### What to do
The lines to reproduce from the material below are those from the one containing "At what coordinates" through the one containing "Task: Remove the Phone call (incoming) tag", both included; write them out exactly and add nothing.

*** Block opens ***

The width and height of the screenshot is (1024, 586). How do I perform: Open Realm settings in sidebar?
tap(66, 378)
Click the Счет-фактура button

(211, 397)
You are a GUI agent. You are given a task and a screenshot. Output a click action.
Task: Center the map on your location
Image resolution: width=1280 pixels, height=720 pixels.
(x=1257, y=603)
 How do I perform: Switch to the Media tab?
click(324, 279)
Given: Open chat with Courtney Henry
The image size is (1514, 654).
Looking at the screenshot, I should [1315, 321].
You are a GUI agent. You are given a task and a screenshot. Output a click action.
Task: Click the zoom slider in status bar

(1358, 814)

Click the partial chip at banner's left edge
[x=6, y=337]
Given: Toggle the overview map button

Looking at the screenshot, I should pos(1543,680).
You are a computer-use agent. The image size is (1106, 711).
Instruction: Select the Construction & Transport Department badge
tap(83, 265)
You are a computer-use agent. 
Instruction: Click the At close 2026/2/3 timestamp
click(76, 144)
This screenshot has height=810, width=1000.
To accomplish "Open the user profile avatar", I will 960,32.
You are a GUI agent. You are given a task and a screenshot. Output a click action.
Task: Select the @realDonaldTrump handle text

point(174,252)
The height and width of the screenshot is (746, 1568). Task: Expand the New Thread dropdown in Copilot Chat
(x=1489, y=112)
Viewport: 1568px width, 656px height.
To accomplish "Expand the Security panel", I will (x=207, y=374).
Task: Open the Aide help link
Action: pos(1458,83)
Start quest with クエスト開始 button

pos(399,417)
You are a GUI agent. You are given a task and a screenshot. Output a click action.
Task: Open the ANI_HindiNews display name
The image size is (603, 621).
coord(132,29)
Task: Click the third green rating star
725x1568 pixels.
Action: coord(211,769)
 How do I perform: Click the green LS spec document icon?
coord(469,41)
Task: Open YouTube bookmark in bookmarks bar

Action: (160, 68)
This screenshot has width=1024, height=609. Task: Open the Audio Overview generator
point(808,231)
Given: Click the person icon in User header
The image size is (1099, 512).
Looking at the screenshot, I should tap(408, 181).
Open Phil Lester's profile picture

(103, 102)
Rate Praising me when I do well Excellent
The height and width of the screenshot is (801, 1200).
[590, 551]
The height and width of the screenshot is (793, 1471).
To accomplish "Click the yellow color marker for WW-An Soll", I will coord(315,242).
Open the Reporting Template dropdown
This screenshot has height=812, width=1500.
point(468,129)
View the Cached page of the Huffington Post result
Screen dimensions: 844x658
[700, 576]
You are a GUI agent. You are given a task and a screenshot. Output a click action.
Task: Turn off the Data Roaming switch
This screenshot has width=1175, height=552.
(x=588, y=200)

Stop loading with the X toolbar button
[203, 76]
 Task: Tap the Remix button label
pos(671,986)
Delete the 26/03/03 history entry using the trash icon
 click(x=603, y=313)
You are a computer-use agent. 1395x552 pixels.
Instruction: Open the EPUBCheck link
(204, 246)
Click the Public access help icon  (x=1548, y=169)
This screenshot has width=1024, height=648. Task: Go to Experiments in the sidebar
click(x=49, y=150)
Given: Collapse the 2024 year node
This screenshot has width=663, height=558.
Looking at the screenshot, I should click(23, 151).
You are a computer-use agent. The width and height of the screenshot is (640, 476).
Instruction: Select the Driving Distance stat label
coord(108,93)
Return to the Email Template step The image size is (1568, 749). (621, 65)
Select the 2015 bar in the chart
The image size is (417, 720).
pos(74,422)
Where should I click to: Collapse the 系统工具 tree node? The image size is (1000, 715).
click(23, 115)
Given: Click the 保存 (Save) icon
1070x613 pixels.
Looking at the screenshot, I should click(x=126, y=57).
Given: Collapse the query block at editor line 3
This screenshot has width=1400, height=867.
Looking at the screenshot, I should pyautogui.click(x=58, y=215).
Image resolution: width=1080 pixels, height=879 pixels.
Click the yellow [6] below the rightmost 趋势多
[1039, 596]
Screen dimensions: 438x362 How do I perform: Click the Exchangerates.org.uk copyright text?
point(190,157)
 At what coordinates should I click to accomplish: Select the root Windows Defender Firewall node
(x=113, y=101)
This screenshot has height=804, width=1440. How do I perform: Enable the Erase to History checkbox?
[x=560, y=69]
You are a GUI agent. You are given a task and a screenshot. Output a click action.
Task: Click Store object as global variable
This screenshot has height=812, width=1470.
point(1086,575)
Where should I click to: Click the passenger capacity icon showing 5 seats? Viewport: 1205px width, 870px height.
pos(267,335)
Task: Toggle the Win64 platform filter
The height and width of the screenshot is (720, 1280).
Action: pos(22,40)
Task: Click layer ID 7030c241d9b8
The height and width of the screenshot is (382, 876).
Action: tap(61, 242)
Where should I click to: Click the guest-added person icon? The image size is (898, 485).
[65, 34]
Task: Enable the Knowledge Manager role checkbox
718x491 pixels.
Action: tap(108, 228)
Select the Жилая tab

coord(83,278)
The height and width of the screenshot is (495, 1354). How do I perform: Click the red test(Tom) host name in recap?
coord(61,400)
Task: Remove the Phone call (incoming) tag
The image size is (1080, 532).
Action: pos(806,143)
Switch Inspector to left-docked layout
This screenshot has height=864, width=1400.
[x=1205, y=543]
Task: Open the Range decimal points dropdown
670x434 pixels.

*** Block closes ***

### Result below
 At what coordinates should I click to accomplish: Select the root Windows Defender Firewall node
(x=113, y=101)
This screenshot has height=804, width=1440. How do I perform: Enable the Erase to History checkbox?
[x=560, y=69]
You are a GUI agent. You are given a task and a screenshot. Output a click action.
Task: Click Store object as global variable
This screenshot has height=812, width=1470.
point(1086,575)
Where should I click to: Click the passenger capacity icon showing 5 seats? Viewport: 1205px width, 870px height.
pos(267,335)
Task: Toggle the Win64 platform filter
The height and width of the screenshot is (720, 1280).
Action: pos(22,40)
Task: Click layer ID 7030c241d9b8
The height and width of the screenshot is (382, 876).
Action: tap(61, 242)
Where should I click to: Click the guest-added person icon? The image size is (898, 485).
[65, 34]
Task: Enable the Knowledge Manager role checkbox
718x491 pixels.
Action: tap(108, 228)
Select the Жилая tab

coord(83,278)
The height and width of the screenshot is (495, 1354). How do I perform: Click the red test(Tom) host name in recap?
coord(61,400)
Task: Remove the Phone call (incoming) tag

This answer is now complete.